**What to do:**
Check each line of the listing for the word "computer" and report the ones that have it.

::::

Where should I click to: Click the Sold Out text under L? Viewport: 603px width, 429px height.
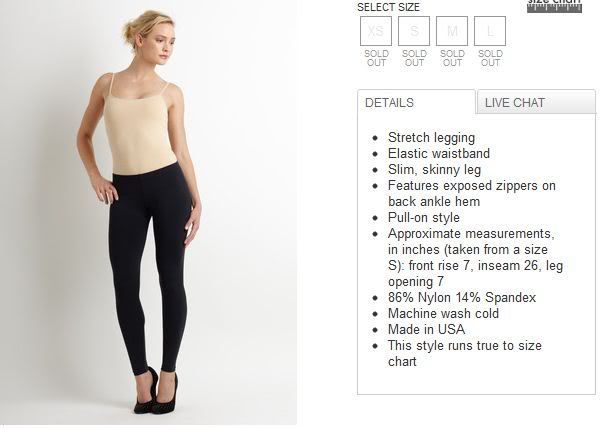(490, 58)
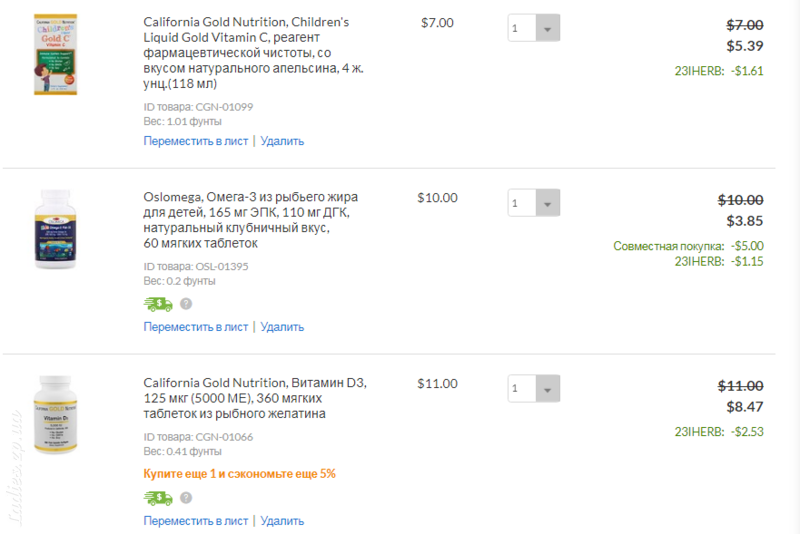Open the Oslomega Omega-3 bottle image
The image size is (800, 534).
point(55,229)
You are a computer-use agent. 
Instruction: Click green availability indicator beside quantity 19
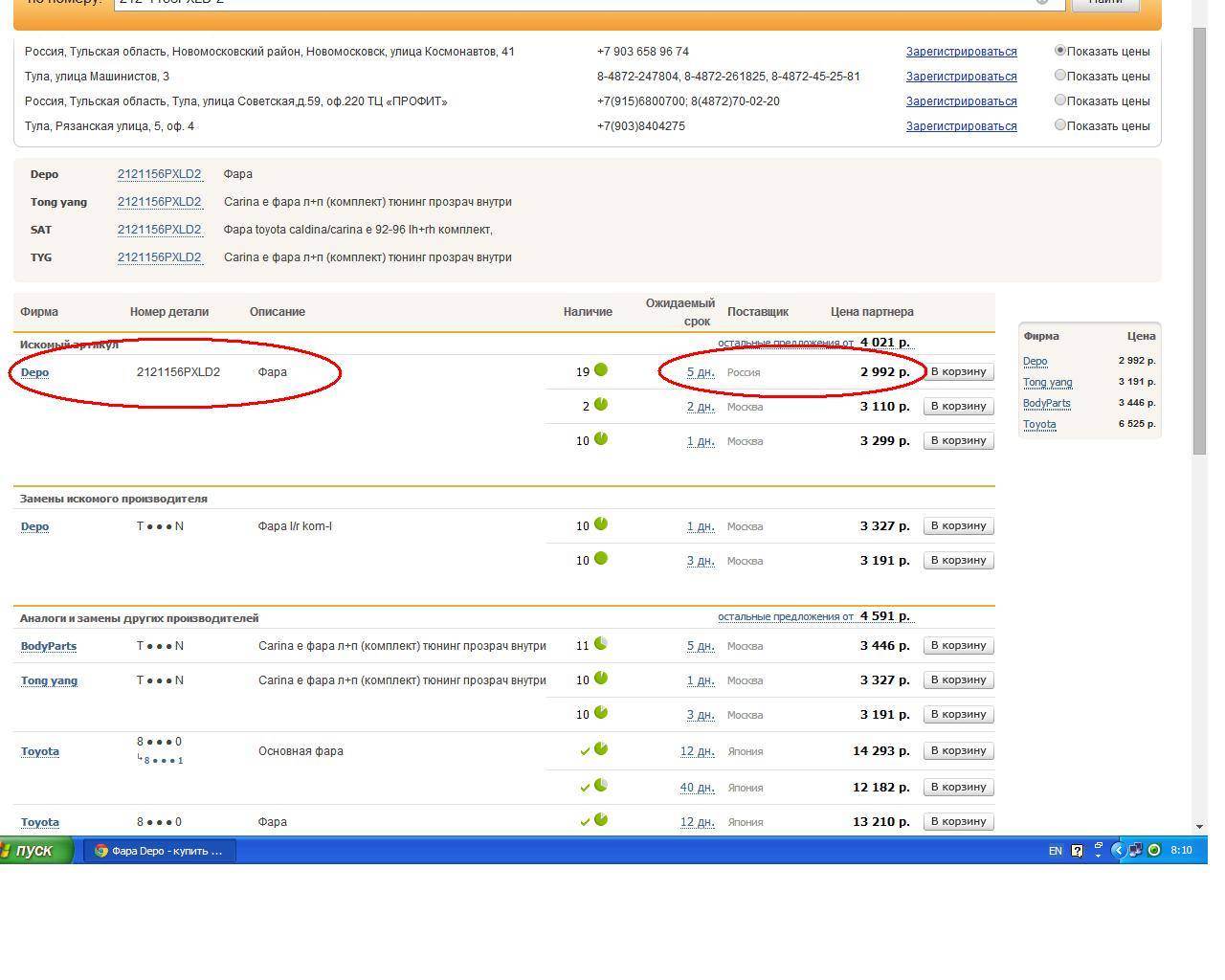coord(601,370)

::::

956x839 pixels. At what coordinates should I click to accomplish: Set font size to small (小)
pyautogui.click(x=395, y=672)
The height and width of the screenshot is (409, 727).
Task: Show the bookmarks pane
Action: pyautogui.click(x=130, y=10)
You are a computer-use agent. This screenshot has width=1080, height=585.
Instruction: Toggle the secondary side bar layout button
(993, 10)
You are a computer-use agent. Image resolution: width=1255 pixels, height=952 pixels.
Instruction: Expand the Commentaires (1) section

::::

**Response area:**
You are a computer-use agent. 
You are a computer-use agent. This screenshot has width=1080, height=585.
You are a computer-use agent. Image resolution: width=1255 pixels, height=952 pixels.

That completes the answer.